Avec ce filet de sécurité, j’ai fixé une date de départ raisonnable, quatre mois plus tard, ce qui m’a laissé le temps de préparer ma sortie et de m’assurer de mes droits (cela compte, on ne peut pas prévoir tous les imprévus, autant anticiper autant que possible).
Lettre remise aux RH, le compte à rebours était lancé. Plus question de faire marche arrière.
Examen du premier semestre de l’entrepreneuriat
Devenez entrepreneur : sachez pourquoi, décidez et prenez des mesures !
Pour garder le cap et franchir les étapes sans s’éparpiller, voici les points clés à garder en tête :
- Commencez par clarifier ce qui vous motive Ă devenir entrepreneur. Gardez ce moteur bien visible, il vous servira de boussole.
- Faites un choix, ne laissez pas vos envies s’endormir. Prenez le temps d’analyser les avantages et les risques, discutez-en avec vos proches, et faites le tri entre les soutiens et les voix qui freinent vos élans.
- Si besoin, offrez-vous un temps d’introspection, de méditation ou de prière. Nos croyances sont parfois d’un grand secours pour traverser les moments de doute.
- Projetez-vous dans votre vie future. Imaginez le quotidien que vous visez, visualisez-le autant que possible.
- Agissez, concrètement. Mettez en place un plan de sécurité : droits à l’allocation chômage, soutien du conjoint, missions freelance, ou lancement progressif de votre activité pour générer un peu de chiffre d’affaires avant de quitter votre emploi.
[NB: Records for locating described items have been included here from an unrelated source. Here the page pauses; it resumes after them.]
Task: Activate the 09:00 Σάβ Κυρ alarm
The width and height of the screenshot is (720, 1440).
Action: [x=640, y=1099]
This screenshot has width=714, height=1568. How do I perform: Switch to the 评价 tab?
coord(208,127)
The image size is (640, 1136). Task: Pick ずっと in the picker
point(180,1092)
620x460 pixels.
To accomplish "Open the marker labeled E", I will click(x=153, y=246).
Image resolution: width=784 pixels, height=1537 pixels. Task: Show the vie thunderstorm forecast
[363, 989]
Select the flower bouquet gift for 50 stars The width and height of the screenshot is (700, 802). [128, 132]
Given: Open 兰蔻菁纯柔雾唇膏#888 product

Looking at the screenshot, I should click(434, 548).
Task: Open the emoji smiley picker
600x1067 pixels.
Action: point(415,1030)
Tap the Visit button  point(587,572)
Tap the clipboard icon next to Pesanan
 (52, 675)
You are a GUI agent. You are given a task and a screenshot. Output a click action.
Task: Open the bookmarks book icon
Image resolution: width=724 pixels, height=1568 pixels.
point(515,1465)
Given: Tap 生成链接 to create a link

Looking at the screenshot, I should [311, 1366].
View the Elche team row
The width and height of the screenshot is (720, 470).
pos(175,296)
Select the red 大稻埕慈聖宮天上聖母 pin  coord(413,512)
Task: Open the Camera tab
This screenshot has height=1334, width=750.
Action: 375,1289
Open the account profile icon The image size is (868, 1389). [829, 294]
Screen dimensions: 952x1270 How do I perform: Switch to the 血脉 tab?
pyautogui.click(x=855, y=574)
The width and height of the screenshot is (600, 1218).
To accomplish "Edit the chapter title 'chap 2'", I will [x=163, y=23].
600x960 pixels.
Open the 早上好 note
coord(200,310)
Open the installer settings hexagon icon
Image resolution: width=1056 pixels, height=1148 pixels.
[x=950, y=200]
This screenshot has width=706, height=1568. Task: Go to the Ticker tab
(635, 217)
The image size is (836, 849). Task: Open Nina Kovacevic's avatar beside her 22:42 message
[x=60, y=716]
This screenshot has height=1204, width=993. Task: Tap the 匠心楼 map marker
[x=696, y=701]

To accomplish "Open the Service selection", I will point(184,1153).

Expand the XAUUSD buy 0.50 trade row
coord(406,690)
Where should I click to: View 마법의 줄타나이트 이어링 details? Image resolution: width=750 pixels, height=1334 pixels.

- Fixez-vous une date pour partir, et préparez votre transition avec soin. Ce délai vous offrira le temps de structurer votre nouvelle vie et d’anticiper les démarches nécessaires.
- Si vous en avez la possibilité, faites une pause entre votre vie d’employé et celle d’entrepreneur. Prendre le temps d’installer un nouvel environnement, de créer son espace de travail, c’est aussi façonner sa nouvelle identité.
- N’oubliez pas les démarches administratives : statut, déclarations, aides éventuelles. Et ne vous lancez pas dans des missions freelance sans être déclaré, cela vous éviterait bien des soucis.
Vaincre la peur d’embarquer en quelques étapes
Ce qu’on regrette le plus, ce ne sont pas les erreurs, mais les occasions manquées.
Steve Jobs Tweet Pour aller plus loin, prenez le temps de regarder le discours de Steve Jobs à Stanford en 2005. Ce témoignage m’a profondément marqué. Les jours de doute, il me redonne toujours un coup de fouet.